**EXERCISE OBJECTIVE**.
All lines below are to be output exactly as they stand.

Segment Start: DATA

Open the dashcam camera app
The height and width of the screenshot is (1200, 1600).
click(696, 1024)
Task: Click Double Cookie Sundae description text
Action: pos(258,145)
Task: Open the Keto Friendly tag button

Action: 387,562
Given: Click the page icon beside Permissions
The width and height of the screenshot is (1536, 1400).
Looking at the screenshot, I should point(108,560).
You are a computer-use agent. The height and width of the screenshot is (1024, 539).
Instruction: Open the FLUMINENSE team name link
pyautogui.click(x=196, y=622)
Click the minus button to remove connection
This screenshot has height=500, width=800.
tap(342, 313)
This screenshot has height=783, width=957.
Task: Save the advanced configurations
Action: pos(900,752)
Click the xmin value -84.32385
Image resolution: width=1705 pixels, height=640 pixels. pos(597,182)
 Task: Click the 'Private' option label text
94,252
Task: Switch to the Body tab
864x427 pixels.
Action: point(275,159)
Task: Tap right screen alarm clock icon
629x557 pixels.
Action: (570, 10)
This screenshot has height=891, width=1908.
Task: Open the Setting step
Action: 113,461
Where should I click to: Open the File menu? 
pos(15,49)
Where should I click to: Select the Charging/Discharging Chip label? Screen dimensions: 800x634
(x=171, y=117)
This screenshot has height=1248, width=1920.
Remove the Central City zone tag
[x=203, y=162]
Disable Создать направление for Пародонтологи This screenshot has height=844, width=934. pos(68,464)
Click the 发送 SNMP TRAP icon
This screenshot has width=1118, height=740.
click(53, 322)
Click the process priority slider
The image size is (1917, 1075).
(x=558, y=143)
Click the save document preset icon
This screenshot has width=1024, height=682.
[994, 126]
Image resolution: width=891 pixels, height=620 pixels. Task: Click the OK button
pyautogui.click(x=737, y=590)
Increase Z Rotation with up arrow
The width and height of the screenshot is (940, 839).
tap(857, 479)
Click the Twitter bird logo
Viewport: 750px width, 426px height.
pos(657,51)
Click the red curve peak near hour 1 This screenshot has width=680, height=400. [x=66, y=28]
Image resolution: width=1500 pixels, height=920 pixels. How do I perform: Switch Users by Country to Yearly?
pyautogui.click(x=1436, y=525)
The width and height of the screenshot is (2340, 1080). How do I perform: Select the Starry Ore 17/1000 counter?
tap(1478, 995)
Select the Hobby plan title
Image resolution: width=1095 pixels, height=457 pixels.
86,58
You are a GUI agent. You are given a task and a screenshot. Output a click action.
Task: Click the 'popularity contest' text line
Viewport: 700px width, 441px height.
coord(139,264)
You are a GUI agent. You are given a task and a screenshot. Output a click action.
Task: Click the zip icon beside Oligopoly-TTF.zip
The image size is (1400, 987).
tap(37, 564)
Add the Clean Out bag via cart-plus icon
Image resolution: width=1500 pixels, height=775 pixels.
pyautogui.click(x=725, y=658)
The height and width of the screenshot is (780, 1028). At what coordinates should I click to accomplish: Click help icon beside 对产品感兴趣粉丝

Segment End: DATA

**EXERCISE ANSWER**.
Open the dashcam camera app
The height and width of the screenshot is (1200, 1600).
click(696, 1024)
Task: Click Double Cookie Sundae description text
Action: pos(258,145)
Task: Open the Keto Friendly tag button

Action: 387,562
Given: Click the page icon beside Permissions
The width and height of the screenshot is (1536, 1400).
Looking at the screenshot, I should point(108,560).
You are a computer-use agent. The height and width of the screenshot is (1024, 539).
Instruction: Open the FLUMINENSE team name link
pyautogui.click(x=196, y=622)
Click the minus button to remove connection
This screenshot has height=500, width=800.
tap(342, 313)
This screenshot has height=783, width=957.
Task: Save the advanced configurations
Action: pos(900,752)
Click the xmin value -84.32385
Image resolution: width=1705 pixels, height=640 pixels. pos(597,182)
 Task: Click the 'Private' option label text
94,252
Task: Switch to the Body tab
864x427 pixels.
Action: point(275,159)
Task: Tap right screen alarm clock icon
629x557 pixels.
Action: (570, 10)
This screenshot has height=891, width=1908.
Task: Open the Setting step
Action: 113,461
Where should I click to: Open the File menu? 
pos(15,49)
Where should I click to: Select the Charging/Discharging Chip label? Screen dimensions: 800x634
(x=171, y=117)
This screenshot has height=1248, width=1920.
Remove the Central City zone tag
[x=203, y=162]
Disable Создать направление for Пародонтологи This screenshot has height=844, width=934. pos(68,464)
Click the 发送 SNMP TRAP icon
This screenshot has width=1118, height=740.
click(53, 322)
Click the process priority slider
The image size is (1917, 1075).
(x=558, y=143)
Click the save document preset icon
This screenshot has width=1024, height=682.
[994, 126]
Image resolution: width=891 pixels, height=620 pixels. Task: Click the OK button
pyautogui.click(x=737, y=590)
Increase Z Rotation with up arrow
The width and height of the screenshot is (940, 839).
tap(857, 479)
Click the Twitter bird logo
Viewport: 750px width, 426px height.
pos(657,51)
Click the red curve peak near hour 1 This screenshot has width=680, height=400. [x=66, y=28]
Image resolution: width=1500 pixels, height=920 pixels. How do I perform: Switch Users by Country to Yearly?
pyautogui.click(x=1436, y=525)
The width and height of the screenshot is (2340, 1080). How do I perform: Select the Starry Ore 17/1000 counter?
tap(1478, 995)
Select the Hobby plan title
Image resolution: width=1095 pixels, height=457 pixels.
86,58
You are a GUI agent. You are given a task and a screenshot. Output a click action.
Task: Click the 'popularity contest' text line
Viewport: 700px width, 441px height.
coord(139,264)
You are a GUI agent. You are given a task and a screenshot. Output a click action.
Task: Click the zip icon beside Oligopoly-TTF.zip
The image size is (1400, 987).
tap(37, 564)
Add the Clean Out bag via cart-plus icon
Image resolution: width=1500 pixels, height=775 pixels.
pyautogui.click(x=725, y=658)
The height and width of the screenshot is (780, 1028). At what coordinates should I click to accomplish: Click help icon beside 对产品感兴趣粉丝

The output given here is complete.